Intestinal syndromes are common after allogeneic HSCT, due to acute graft-versus-host disease (aGVHD) and/or infectious conditions. Later on, they may manifest as overlap syndrome combining the features of acute and chronic GVHD. Early reactivation of herpesviruses is a common finding after intensive cytostatic therapy and HSCT. The aim of our study was to assess detection frequency of cytomegalovirus (CMV), Epstein-Barr virus (EBV), human herpesvirus type 6 (HHV6) and herpes simplex virus (HSV) in colonic mucosal biopsies within first 180 days post-HSCT, as well as their possible association with common clinical complications.

Materials and methods

Our study group included 119 patients (1 to 72 years old) admitted to the R. Gorbacheva Research Institute for allo-HSCT from 2014 to 2020. Most patients were treated for acute myeloid leukemia (n=34), acute lymphoblastic leukemia (n=36), Hodgkin’s disease (n=10), severe aplastic anemias (n=15).
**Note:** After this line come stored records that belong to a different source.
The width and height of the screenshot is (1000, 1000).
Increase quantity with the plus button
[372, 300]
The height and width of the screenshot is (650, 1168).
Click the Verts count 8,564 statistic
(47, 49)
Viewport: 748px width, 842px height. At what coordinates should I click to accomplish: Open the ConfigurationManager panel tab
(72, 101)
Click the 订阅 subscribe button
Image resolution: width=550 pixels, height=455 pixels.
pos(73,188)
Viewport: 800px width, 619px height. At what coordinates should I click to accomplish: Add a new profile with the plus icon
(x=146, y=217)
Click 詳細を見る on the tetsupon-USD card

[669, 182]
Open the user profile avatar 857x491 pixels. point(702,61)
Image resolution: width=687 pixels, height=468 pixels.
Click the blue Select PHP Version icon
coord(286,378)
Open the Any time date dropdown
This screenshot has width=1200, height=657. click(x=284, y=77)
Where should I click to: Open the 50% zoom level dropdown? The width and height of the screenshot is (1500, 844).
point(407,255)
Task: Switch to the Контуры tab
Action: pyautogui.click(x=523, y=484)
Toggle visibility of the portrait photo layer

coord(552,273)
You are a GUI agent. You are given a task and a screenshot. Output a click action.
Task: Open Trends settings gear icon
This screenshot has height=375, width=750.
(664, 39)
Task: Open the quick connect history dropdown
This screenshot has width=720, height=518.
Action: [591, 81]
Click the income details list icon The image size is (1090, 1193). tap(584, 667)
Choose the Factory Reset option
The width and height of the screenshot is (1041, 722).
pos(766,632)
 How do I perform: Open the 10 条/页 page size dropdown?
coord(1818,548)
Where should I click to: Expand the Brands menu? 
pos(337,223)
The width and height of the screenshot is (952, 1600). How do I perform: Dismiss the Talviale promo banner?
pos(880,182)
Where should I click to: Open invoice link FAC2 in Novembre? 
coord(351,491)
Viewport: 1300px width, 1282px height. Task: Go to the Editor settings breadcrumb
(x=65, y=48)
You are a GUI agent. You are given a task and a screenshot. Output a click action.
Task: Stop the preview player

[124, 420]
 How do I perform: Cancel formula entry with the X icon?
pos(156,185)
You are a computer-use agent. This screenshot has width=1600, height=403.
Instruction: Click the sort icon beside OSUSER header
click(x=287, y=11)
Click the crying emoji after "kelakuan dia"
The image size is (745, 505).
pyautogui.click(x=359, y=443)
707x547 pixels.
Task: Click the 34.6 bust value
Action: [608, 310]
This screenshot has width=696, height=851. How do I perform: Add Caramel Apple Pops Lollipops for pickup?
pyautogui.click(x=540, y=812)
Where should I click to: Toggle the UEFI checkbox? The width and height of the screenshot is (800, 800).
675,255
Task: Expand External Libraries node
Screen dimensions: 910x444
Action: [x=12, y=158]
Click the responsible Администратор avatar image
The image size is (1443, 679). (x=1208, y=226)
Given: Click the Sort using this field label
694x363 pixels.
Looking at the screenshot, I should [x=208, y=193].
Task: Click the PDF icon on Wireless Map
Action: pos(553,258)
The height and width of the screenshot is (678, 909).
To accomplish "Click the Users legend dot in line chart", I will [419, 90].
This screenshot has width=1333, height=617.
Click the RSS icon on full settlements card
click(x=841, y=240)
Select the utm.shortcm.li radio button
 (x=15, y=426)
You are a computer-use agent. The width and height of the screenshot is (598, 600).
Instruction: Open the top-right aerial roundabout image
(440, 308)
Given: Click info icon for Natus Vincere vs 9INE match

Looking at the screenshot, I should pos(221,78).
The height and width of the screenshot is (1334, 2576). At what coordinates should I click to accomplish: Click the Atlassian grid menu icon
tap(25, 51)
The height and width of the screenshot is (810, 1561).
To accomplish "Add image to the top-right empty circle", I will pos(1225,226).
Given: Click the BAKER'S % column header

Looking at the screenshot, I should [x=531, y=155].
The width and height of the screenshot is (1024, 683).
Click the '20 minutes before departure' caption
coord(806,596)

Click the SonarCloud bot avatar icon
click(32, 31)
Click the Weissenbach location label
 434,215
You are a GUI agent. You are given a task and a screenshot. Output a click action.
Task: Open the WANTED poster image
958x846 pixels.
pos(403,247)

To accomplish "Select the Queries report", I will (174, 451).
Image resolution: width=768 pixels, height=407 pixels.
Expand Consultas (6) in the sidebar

The patients were subjected to haploidentical related (48%), allogeneic unrelated (41%), or allogeneic related HSCT (11%). Bone marrow or peripheral blood stem cells were transplanted in, resp., 42 and 58% of cases. Myeloablative conditioning was applied in 57% of cases. A total of 155 diagnostic forceps biopsies of colonic mucosa were taken during diagnostic fibrocolonoscopy in the patients with intestinal syndromes. The endoscopy was made in severe therapy-resistant intestinal syndromes. Intestinal GVHD or local infections were assessed by means of clinical criteria and biopsy histology. Most biopsies were taken from descending and sigmoid colon (52%) followed by transverse colon (25%), ascending colon (10%), caecum (5%), ileum (5%). All patients or their guardians have given their informed consent for medical procedures (HSCT and endoscopy). The samples of mucosa (3 to 6 specimens) were studied by standard histology with immunoassays for some viral antigens. DNA from colonic mucosa was monitored for EBV, CMV, HSV, and HHV type 6 A/B by means of commercial PCR test systems. The results were considered positive or negative, at a sensitivity of 400-1000 gene copies/mL (depending on the virus type). Statistical evaluation was performed by Statistica 10 software, using both parametric and non-parametric criteria.

Results

Positive HSV findings in colon mucosa were infrequent (up to 8% at 2-3 months post-transplant). High HHV6 incidence (a mean of 62%) was revealed over 6 months, whereas CMV reactivation was less common in mucosal biopsies (28-35%) within 4 months post-transplant. EBV incidence exhibited a significant increase, especially, at later terms (until 5-6 months post-HSCT). In available time-matched blood/biopsy pairs, the HHV6 detection rates in colon mucosa was sufficiently higher than in blood samples (resp., 59% and 18%, p<0.04). The CMV and EBV detection rates were similar in colon and blood samples. A significant correlation was found between blood and colon positivity for both CMV and EBV (r=0.489 and r=0.583; p<0.05). Looking for possible associations between positive viral findings in mucosal biopsies and patient characteristics, we did not reveal any significant correlations with most demographic and clinical features of the patients, including age, gender or primary diagnosis of the patients. However, we have revealed significant associations between EBV incidence and some post-transplant outcomes. E.g., higher EBV detection rates in colonic mucosa correlated with prolonged bone marrow engraftment in terms of delayed leukocyte and platelet recovery. Moreover, increased frequency of EBV-positive colonic biopsies was found in deceased patients with intestinal syndromes (resp., 56% versus 21%, p=0.02).

Conclusion

Significant correlation between EBV incidence in blood and gut biopsies suggests some relations between systemic and local EBV reactivation. Moreover, post-transplant hematopoietic reconstitution seems to be associated with local EBV reactivation, thus confirming a special role of EBV in post-transplant complications within 6 months post-transplant.

The study was supported by the Russian Science Foundation (Grant No. 22-15-00149 of 18.05.2022).

Keywords

Hematopoietic stem cell transplantation, colonic mucosa, biopsies, herpesviruses, detection rates, clinical associations.